Start of Recorded data
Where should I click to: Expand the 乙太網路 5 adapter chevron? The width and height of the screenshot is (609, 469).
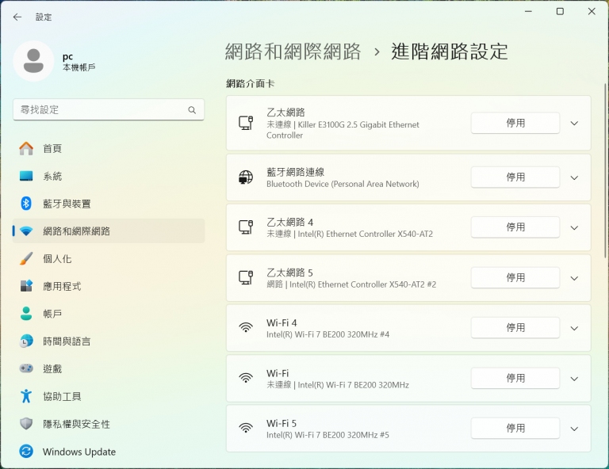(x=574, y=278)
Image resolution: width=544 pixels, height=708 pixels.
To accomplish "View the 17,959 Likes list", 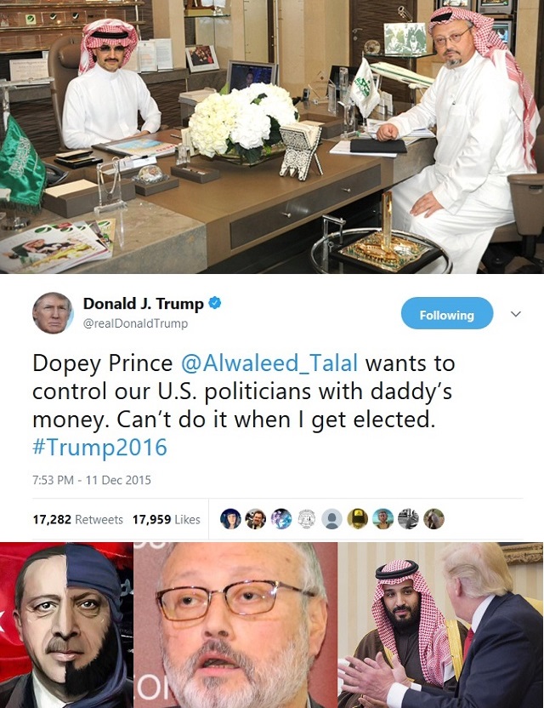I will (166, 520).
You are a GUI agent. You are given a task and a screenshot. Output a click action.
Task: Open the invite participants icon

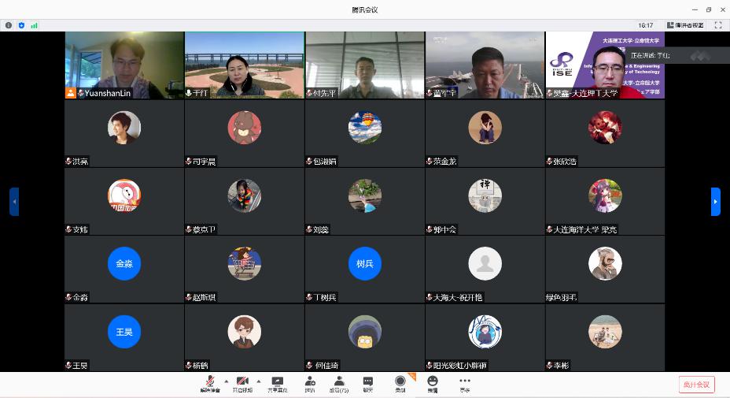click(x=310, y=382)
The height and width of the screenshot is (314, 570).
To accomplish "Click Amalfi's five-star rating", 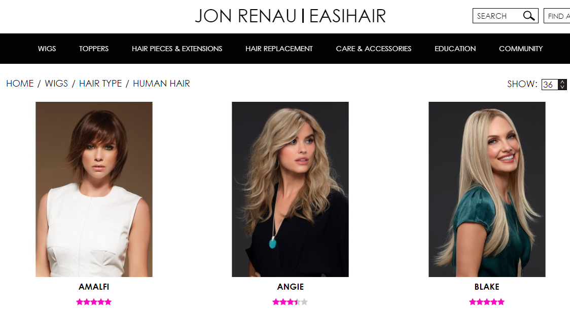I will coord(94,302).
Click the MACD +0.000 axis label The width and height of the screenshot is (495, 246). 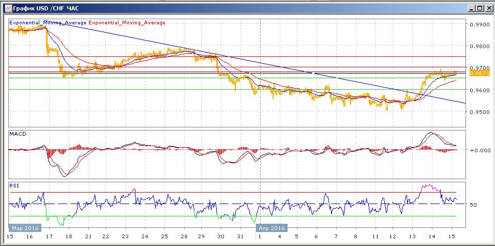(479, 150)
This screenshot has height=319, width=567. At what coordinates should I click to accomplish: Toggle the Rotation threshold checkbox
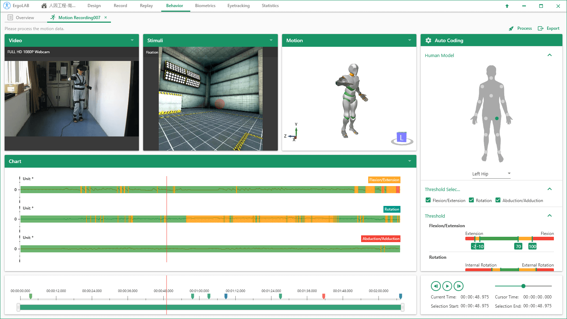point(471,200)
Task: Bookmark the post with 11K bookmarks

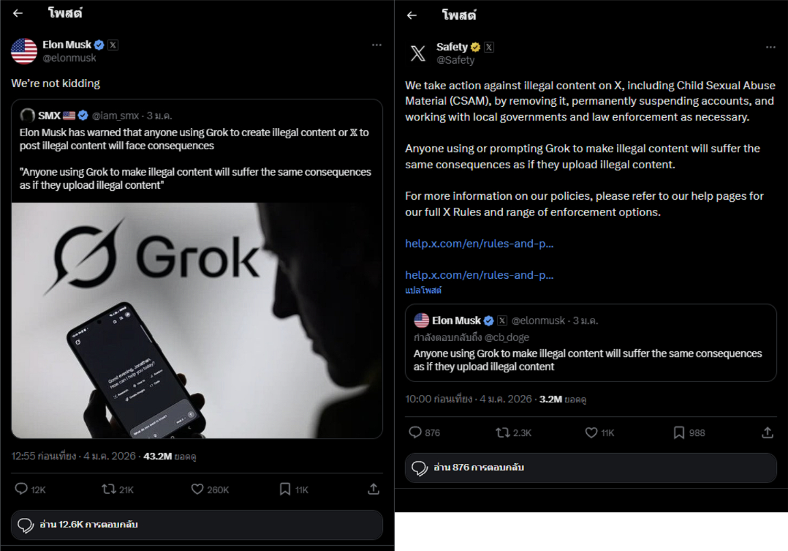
End of Recorded data
§ Activity: Start with the line holding "This screenshot has" and repeat exactly every line through the final line of the records above, but no pictures and nothing more.

§ Task answer:
This screenshot has height=319, width=567. At what coordinates should I click to accomplish: Toggle the Rotation threshold checkbox
point(471,200)
Task: Bookmark the post with 11K bookmarks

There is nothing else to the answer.